Question

If \( \mathbf{b} \) and \( \mathbf{c} \) are any two non-collinear unit vectors and \( \mathbf{a} \) is any vector, then \[ (\mathbf{a} \cdot \mathbf{b})\mathbf{b} + (\mathbf{a} \cdot \mathbf{c})\mathbf{c} + \frac{(\mathbf{a} \cdot (\mathbf{b} \times \mathbf{c}))}{|\mathbf{b} \times \mathbf{c}|^2} (\mathbf{b} \times \mathbf{c}) \] is equal to:

• A. 0
• B. \(\mathbf{a}\)
• C. \(\mathbf{b}\)
• D. \(\mathbf{c}\)

Hint:

In vector algebra, \(\mathbf{a} = (\mathbf{a} \cdot \hat{\mathbf{i}})\hat{\mathbf{i}} + (\mathbf{a} \cdot \hat{\mathbf{j}})\hat{\mathbf{j}} + (\mathbf{a} \cdot \hat{\mathbf{k}})\hat{\mathbf{k}}\) for orthonormal basis. For non-orthogonal basis, a similar decomposition exists using reciprocal basis.

Answer 1

The Correct Option is B

To solve the given problem where we need to find the expression equivalent to: \((\mathbf{a} \cdot \mathbf{b})\mathbf{b} + (\mathbf{a} \cdot \mathbf{c})\mathbf{c} + \frac{(\mathbf{a} \cdot (\mathbf{b} \times \mathbf{c}))}{|\mathbf{b} \times \mathbf{c}|^2} (\mathbf{b} \times \mathbf{c})\), let's analyze the components involved.

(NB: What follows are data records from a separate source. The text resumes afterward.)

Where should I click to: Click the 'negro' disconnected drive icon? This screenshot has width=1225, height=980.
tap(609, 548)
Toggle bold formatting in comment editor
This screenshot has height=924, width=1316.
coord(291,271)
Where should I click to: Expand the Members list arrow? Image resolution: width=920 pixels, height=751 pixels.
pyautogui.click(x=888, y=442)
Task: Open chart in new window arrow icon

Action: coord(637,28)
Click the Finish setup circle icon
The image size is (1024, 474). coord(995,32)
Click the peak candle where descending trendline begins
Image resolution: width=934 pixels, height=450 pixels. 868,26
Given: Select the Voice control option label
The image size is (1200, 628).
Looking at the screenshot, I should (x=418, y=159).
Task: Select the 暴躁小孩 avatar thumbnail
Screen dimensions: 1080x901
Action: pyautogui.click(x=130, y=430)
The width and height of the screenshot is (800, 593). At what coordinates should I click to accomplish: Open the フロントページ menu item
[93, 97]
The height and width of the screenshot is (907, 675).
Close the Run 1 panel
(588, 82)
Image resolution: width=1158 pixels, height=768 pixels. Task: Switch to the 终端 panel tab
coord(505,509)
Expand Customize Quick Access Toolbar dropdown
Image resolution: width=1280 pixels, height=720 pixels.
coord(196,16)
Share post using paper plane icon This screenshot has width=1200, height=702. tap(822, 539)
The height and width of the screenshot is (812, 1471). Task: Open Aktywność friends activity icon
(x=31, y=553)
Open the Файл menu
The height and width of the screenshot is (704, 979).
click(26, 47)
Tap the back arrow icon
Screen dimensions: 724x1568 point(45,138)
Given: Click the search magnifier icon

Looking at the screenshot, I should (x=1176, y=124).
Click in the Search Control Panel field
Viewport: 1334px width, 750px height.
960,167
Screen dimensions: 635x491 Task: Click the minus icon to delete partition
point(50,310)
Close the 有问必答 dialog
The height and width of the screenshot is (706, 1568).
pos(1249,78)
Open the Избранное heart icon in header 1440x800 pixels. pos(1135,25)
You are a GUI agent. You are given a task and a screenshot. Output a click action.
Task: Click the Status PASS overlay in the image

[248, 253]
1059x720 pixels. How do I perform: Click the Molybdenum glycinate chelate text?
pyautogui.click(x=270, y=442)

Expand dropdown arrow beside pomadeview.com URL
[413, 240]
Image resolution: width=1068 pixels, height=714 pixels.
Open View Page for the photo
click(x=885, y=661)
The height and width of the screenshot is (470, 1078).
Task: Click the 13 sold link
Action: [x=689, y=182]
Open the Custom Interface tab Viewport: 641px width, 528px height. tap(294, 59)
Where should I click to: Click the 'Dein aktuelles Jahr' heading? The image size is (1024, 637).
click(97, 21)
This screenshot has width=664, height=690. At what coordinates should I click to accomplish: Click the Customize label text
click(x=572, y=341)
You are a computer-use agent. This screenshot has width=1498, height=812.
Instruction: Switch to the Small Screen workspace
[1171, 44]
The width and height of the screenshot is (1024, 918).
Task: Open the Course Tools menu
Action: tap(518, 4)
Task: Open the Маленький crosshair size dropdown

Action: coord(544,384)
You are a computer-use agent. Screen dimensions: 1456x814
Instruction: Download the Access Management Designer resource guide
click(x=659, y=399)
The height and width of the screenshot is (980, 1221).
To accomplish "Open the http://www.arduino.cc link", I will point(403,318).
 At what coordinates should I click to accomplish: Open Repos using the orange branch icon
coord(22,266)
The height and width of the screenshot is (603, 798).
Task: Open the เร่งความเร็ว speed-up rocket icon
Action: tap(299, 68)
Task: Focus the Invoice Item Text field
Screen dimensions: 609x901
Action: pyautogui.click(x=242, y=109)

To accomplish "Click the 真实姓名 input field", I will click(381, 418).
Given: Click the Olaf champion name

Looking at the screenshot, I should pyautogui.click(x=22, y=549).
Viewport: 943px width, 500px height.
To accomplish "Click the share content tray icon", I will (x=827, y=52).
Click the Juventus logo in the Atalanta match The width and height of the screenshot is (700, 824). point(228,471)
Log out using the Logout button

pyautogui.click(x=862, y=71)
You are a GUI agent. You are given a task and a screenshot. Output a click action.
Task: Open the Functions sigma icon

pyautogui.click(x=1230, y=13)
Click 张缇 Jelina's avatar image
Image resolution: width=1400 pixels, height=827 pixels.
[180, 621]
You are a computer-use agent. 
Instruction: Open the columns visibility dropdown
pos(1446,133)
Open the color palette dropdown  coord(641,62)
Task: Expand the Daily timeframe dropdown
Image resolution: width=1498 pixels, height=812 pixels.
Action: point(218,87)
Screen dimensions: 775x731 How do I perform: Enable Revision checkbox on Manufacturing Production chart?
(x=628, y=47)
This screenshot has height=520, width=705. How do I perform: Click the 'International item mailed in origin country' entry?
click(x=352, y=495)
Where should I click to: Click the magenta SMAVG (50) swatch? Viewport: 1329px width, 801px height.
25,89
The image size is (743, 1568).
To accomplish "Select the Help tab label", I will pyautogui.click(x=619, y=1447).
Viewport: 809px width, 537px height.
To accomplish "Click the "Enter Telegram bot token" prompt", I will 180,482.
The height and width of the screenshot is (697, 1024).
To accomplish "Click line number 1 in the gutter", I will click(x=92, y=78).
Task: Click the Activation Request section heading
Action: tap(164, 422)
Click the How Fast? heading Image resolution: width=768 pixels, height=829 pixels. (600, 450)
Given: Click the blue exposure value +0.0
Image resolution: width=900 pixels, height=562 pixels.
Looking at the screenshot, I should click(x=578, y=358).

Step 1: Understanding vector decomposition

If \(\mathbf{b}\) and \(\mathbf{c}\) are any two non-collinear unit vectors, the expression attempts to decompose vector \(\mathbf{a}\) into components parallel to \(\mathbf{b}\), \(\mathbf{c}\), and the plane perpendicular to them. Let's break it down:

• The term \((\mathbf{a} \cdot \mathbf{b})\mathbf{b}\) projects \(\mathbf{a}\) onto \(\mathbf{b}\).
• The term \((\mathbf{a} \cdot \mathbf{c})\mathbf{c}\) projects \(\mathbf{a}\) onto \(\mathbf{c}\).
• The last term, involving the cross product \(\mathbf{b} \times \mathbf{c}\), gives the component of \(\mathbf{a}\) perpendicular to both \(\mathbf{b}\) and \(\mathbf{c}\). The scalar factor \(\frac{(\mathbf{a} \cdot (\mathbf{b} \times \mathbf{c}))}{|\mathbf{b} \times \mathbf{c}|^2}\) ensures the term has the correct magnitude.

Step 2: Conclusion

The entire expression sums up to reconstruct the original vector \(\mathbf{a}\). This is because we are summing up its decomposed components along the basis defined by \(\mathbf{b}\), \(\mathbf{c}\), and \(\mathbf{b} \times \mathbf{c}\). These vectors essentially form a basis for the space, covering any possible vector in that space.

Hence, the given expression simplifies to:

\(\mathbf{a}\)

Thus, the correct answer is \(<\mathbf{a}\).